Objective
Please pull out every line of the items below that contains the string "Focus". Matching is case-sensitive.

## BEGIN Given entries

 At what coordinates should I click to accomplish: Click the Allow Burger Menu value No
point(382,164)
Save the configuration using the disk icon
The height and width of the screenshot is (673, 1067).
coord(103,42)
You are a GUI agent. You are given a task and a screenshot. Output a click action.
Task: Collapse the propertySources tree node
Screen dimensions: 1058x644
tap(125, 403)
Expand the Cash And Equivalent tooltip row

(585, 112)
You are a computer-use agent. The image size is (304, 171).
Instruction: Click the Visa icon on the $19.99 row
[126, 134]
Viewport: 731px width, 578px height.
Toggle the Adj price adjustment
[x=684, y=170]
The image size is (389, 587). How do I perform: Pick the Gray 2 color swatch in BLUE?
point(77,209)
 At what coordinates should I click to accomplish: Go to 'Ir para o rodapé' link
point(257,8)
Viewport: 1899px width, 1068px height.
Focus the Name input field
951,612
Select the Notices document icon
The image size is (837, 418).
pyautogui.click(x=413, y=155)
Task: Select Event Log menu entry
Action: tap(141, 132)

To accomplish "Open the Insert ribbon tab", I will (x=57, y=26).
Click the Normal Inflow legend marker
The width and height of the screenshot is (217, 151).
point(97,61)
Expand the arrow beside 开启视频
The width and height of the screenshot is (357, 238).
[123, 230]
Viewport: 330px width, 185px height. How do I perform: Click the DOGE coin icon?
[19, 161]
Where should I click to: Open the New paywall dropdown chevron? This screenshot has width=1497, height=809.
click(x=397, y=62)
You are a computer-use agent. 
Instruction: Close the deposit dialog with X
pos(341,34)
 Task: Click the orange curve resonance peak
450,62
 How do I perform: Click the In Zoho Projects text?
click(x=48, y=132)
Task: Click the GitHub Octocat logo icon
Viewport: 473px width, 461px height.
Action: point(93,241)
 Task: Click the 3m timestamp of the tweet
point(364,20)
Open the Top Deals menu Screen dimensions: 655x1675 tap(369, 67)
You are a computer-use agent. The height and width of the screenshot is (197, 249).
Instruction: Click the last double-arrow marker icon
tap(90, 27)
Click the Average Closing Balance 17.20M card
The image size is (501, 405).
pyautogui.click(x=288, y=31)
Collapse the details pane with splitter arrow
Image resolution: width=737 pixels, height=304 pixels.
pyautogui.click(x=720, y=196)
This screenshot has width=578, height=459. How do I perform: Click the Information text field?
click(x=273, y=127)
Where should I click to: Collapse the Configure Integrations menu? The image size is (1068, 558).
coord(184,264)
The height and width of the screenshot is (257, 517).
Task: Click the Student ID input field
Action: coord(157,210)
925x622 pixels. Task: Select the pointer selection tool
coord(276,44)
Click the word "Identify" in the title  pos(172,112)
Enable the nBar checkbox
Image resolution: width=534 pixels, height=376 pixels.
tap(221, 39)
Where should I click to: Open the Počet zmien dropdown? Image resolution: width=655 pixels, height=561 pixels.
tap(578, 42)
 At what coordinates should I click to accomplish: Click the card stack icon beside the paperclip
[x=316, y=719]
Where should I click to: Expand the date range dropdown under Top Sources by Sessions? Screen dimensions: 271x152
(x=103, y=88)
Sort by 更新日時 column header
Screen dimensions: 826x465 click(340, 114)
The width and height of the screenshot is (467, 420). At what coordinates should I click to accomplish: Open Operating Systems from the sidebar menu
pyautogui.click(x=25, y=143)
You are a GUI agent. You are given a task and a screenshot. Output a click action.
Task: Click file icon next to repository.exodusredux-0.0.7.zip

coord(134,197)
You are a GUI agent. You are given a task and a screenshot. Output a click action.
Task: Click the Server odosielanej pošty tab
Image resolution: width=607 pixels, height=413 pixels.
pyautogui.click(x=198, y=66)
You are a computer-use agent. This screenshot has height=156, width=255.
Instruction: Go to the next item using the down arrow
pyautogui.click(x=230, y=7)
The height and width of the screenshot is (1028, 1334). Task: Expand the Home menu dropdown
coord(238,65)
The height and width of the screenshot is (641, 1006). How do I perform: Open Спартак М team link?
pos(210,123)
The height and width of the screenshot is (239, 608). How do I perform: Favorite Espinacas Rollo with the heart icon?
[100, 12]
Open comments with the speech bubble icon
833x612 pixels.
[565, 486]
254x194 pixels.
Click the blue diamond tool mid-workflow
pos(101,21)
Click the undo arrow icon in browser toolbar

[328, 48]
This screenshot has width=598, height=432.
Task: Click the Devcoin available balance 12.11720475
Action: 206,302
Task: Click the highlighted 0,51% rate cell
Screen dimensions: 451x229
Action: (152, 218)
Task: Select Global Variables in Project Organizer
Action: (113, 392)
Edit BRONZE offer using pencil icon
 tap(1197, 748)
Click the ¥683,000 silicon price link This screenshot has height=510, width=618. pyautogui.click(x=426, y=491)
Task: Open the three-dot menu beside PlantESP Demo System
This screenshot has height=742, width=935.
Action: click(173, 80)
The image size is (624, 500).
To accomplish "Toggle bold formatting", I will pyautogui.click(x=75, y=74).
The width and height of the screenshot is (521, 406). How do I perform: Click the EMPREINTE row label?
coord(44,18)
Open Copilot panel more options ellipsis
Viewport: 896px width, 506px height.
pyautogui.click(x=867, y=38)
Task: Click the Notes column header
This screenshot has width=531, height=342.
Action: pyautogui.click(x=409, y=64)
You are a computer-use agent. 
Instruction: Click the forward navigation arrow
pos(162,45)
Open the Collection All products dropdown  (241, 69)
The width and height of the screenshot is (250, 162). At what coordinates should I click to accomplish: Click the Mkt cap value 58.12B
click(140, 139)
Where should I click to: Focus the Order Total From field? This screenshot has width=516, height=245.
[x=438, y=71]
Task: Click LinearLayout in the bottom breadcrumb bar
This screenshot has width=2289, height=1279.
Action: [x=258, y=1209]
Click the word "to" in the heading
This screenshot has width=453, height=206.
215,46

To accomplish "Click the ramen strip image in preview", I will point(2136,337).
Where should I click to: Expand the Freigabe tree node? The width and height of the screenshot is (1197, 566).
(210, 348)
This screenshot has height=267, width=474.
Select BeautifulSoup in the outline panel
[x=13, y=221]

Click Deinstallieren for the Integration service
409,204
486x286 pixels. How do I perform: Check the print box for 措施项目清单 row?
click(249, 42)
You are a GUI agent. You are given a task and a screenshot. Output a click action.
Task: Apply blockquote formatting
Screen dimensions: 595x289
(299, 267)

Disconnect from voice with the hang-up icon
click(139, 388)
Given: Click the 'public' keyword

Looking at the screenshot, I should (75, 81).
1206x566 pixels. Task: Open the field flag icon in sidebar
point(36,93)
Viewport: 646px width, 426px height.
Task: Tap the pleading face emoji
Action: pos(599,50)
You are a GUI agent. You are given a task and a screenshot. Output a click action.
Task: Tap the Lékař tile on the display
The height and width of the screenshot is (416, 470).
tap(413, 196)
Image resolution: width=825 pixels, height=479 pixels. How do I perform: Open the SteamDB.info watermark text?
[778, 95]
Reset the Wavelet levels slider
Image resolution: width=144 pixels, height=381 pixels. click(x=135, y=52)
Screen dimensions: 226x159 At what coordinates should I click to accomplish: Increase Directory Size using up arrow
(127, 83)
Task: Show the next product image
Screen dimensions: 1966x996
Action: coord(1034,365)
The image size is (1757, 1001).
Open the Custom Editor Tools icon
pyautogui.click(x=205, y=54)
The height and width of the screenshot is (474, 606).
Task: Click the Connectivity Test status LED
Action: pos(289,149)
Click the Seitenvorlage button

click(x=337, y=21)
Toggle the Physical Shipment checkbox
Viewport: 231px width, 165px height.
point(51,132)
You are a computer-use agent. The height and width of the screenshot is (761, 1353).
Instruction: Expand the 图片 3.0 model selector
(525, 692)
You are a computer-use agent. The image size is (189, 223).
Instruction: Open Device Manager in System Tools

## END Given entries

Solution for this task
Focus the Name input field
Where should I click to: Focus the Order Total From field? This screenshot has width=516, height=245.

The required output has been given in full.